Okay, so if you’ve come here from my link on my personal Twitter and not my business social media channels (those comics are plastered with a spoiler banner), please note that this week’s comic has GAME OF THRONES SPOILERS and slight ENDGAME SPOILERS from this past weekend. You have been warned.

It was a pretty emotionally taxing weekend, with Endgame on Friday night and then “The Long Night” on Sunday night. Decades of fandom culminating within two days of each other. It was crazy. I’ve seen Avengers twice now, and I’m still haunted by it. I’ve been listening to the Endgame score quite a bit, have been watching audio and video clips of audience reactions, and in general have been fighting the urge to not go a third time. Anyway, first the Game of Thrones comic, then I’ll talk a bit more about my Avengers experience.

So this week’s comic addresses an unexpected “issue” I found myself contemplating Sunday night and Monday morning: Game of Thrones barely dropped any emotion on my lap on Sunday, despite having build up to “the only war that matters” for years. I cried about a dozen times watching Endgame, but when it came time to go drop tears on Westeros, there were none. And it wasn’t because I’d cried myself out on Friday; there simply was no real cost to the Great War, and that was a huge problem for me.

After talking this over with my husband and my Game of Thrones group and reading articles, it seems a lot of fans feel the same way. Game of Thrones pulls emotions out of us because we fear the brutal honesty and reality of George R.R. Martin’s world. No one is safe. That’s what keeps us watching, isn’t it? “What’s going to happen to X?” Martin set the bar high with the books with the Starks, and while painful, that pain has become the source of the series’ power.

But ever since the show passed the books, that world has slowly started morphing from something unyielding and harsh into the same old tropes. When the episode was over, Mr. Pikko asked me what I thought, and my mind was just blank. I had no idea what I thought, but “nothing” was pretty close. It was like a mixture of confusion and guilt, because I had a vague idea of how much work had gone into that episode, and I’d gone in expecting my mind to be blown, and I didn’t want to sound like an evil person by complaining no main characters died. Meanwhile, the Dothraki are practically extinct for some exceptionally and unnecessarily stupid reason, and much of the Unsullied as well.

I guess I just felt tricked. Sure, people died, but not many of the ones we know, and when you think about it, none of them were very surprising.
Edd’s death? Millions of people probably nailed down the microsecond he died, simply because that setup has been done so often. Theon? Come on, his photo is in the writer’s dictionary next to “redemption arc.” Jorah and Beric were very old knights, and maybe three people (I’m being generous) on the planet expected them to live. Lyanna? Fan favorite, but the foreshadowing in Episode 2 could not be ignored. Melisandre? Um, she burned a little girl alive. Like I cared about her, lol.
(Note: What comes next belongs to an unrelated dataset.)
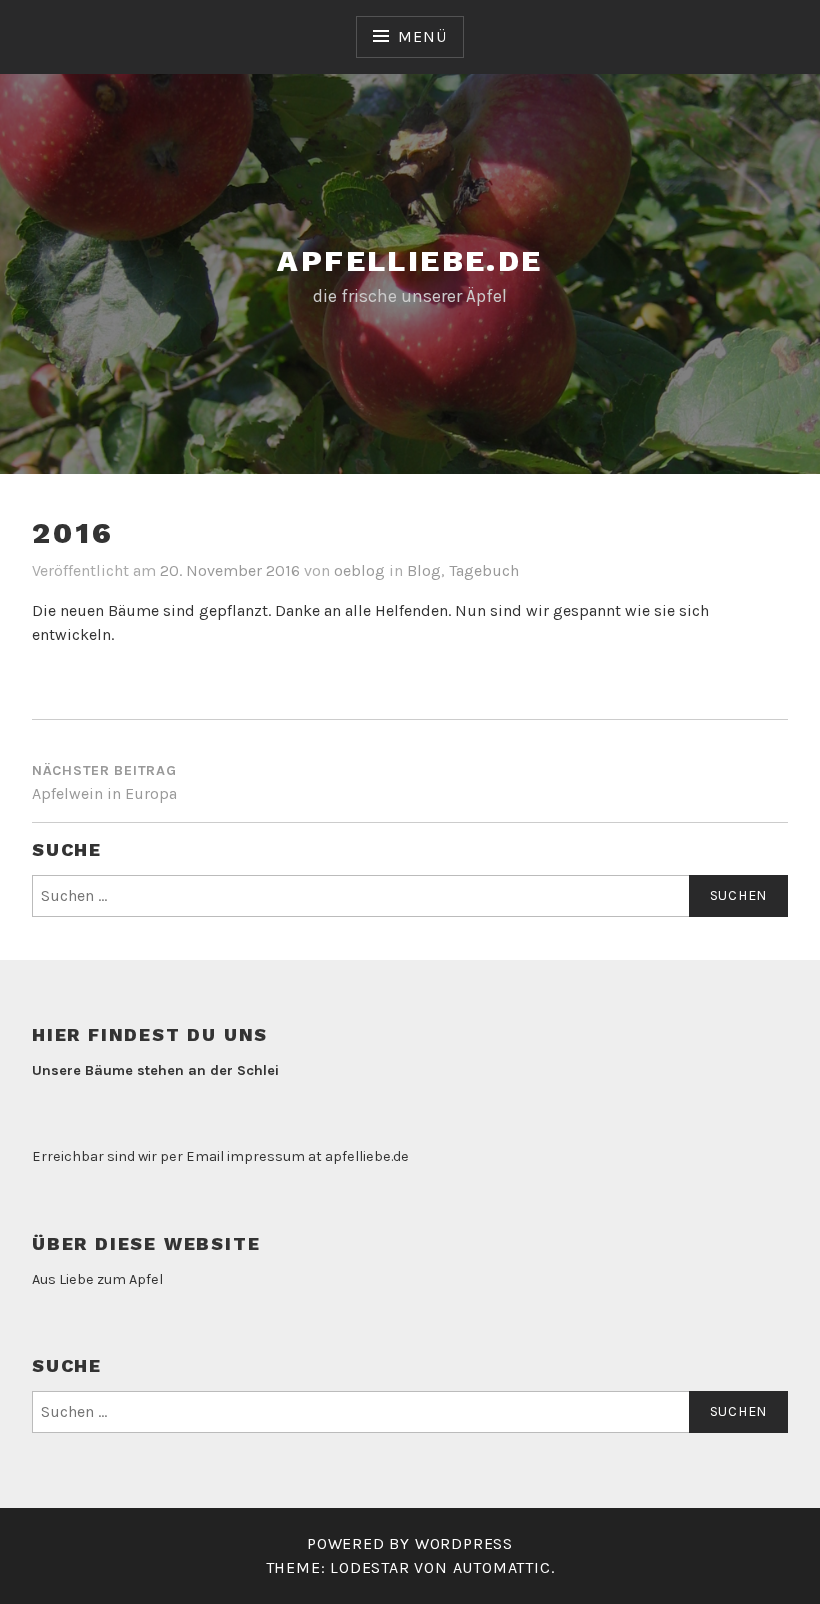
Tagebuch (484, 570)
There are three episodes left, but it feels like the series has already ended on a sour note. Hopefully I’m proven wrong and I don’t have to then re-pin my hopes of closure on Martin.
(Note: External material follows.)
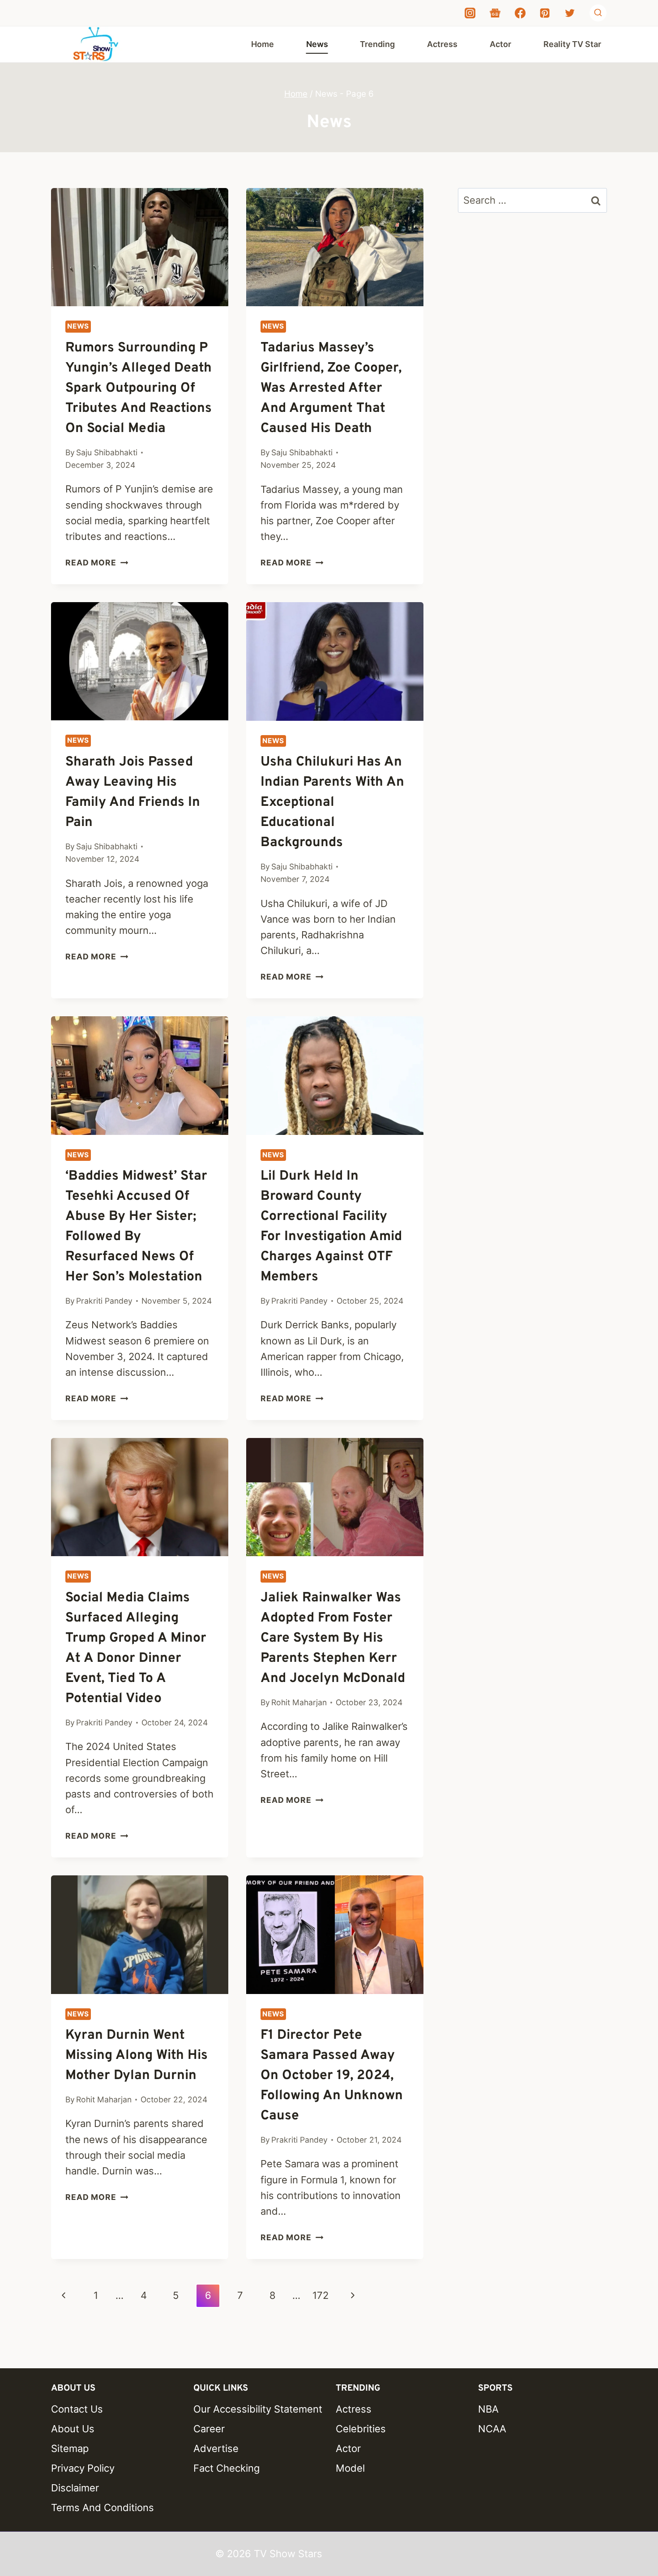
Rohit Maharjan (299, 1702)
Back to Avengers: My first Endgame viewing was a bit off, mostly because I had such grand expectations, and instead I got slapped with an hour-long wake-up call that, despite Cap saying in the trailers that they were going to do “whatever it takes,” my ideas on that were just impossible. It was a continuation of the utterly shitty feeling everyone had last year when walking out of Infinity War, and it deflated my balloon a bit.

Of course, the cast and crew more than make up for it by the end, and my second viewing on Monday was much more enjoyable. It’s an amazing film and an even more amazing accomplishment. It made me so proud to have been a fan since Iron Man, a movie I don’t even know why I saw in theaters, because I’m pretty sure I thought comic-book Iron Man was pretty lame.

So while the Battle of Winterfeels may not have delivered as expected, Endgame did, and it made for a fantastic weekend. It was pretty bad for productivity, though, and as a result this month’s Book Lovers Box will be slightly delayed.